At Eternity’s Gate

La fièvre de peindre

Film. En se concentrant sur les dernières années prolifiques de Van Gogh, Julian Schnabel signe un anti-biopic où l’Art surpasse le mythe.

Temps de lecture 3min


Par Claire Bonnot

Qui n’a jamais rêvé de plonger dans un tableau pour s’imprégner de beauté ? C’est l’expérience visuelle, sensorielle, émotionnelle et intellectuelle dans laquelle nous propulse Julian Schnabel, réalisateur du film At Eternity’s Gate. Le peintre américain tisse sa toile artistique sur pellicule depuis Basquiat, son premier film en forme de biopic, réalisé en 1996. Cinéaste multi-récompensé en 2007 pour Le Scaphandre et le Papillon il entremêle à nouveau performance artistique et cinéma du sensible.

expérience sensorielle intense où le silence adorateur fait la part belle à la patte Van Gogh

Éblouissante pellicule
« Je voudrais trouver une nouvelle lumière pour peindre des tableaux encore jamais vus », explique Van Gogh à Gauguin. Un geste artistique que traduit Schnabel dans les mouvements de sa caméra qui se fond avec Vincent Van Gogh, filmant ses pas frénétiques dans les champs arlésiens, déployant son champ visuel ébloui par la nature omniprésente (et nous, avec), et vrillant souvent au rythme de l’esprit échauffé et passionné du peintre à l’oreille coupée. Le spectateur est ainsi immergé dans les peintures et l’âme du génie néerlandais – « Je suis mes peintures », dit-il au médecin qui le place en asile – mu par la fièvre de peindre et la folie existentielle merveilleusement incarnées par l’ambivalent Willem Dafoe, au visage émacié comme transfiguré. L’acteur a remporté la Coupe Volpi de la Mostra de Venise et été nominé aux Oscars pour son rôle, bien que Van Goth se soit suicidé à 37 ans, alors qu’il en a aujourd’hui 63.

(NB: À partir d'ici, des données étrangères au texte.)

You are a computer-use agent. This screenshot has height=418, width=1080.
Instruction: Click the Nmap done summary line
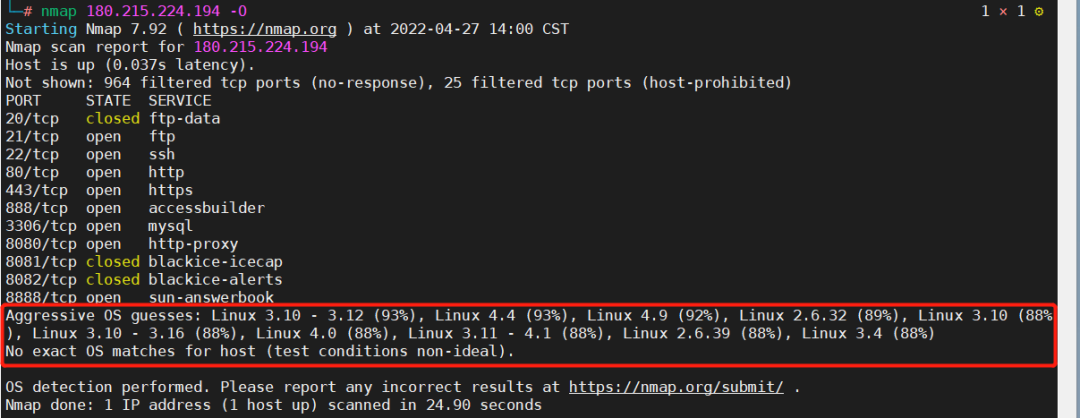(273, 405)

Car le film est ailleurs. Il offre une expérience sensorielle intense où le silence adorateur fait la part belle à la patte Van Gogh : les bruissements de l’herbe et des arbres, le souffle du vent dans les champs de tournesols et la lumière, souveraine, de l’aube au crépuscule. La pellicule parfois saturée et les plans ultra-zoomés font très nettement percevoir cette beauté pure d’un monde que Vincent Van Gogh cherche à partager inlassablement : «  Ma vision est plus proche de la réalité du monde. Je peux faire ressentir aux gens ce que ça fait d’être vivant ». Ou comment At Eternity’s Gate est l’anti-biopic le plus éclairant qui soit sur la vie et l’œuvre d’un artiste.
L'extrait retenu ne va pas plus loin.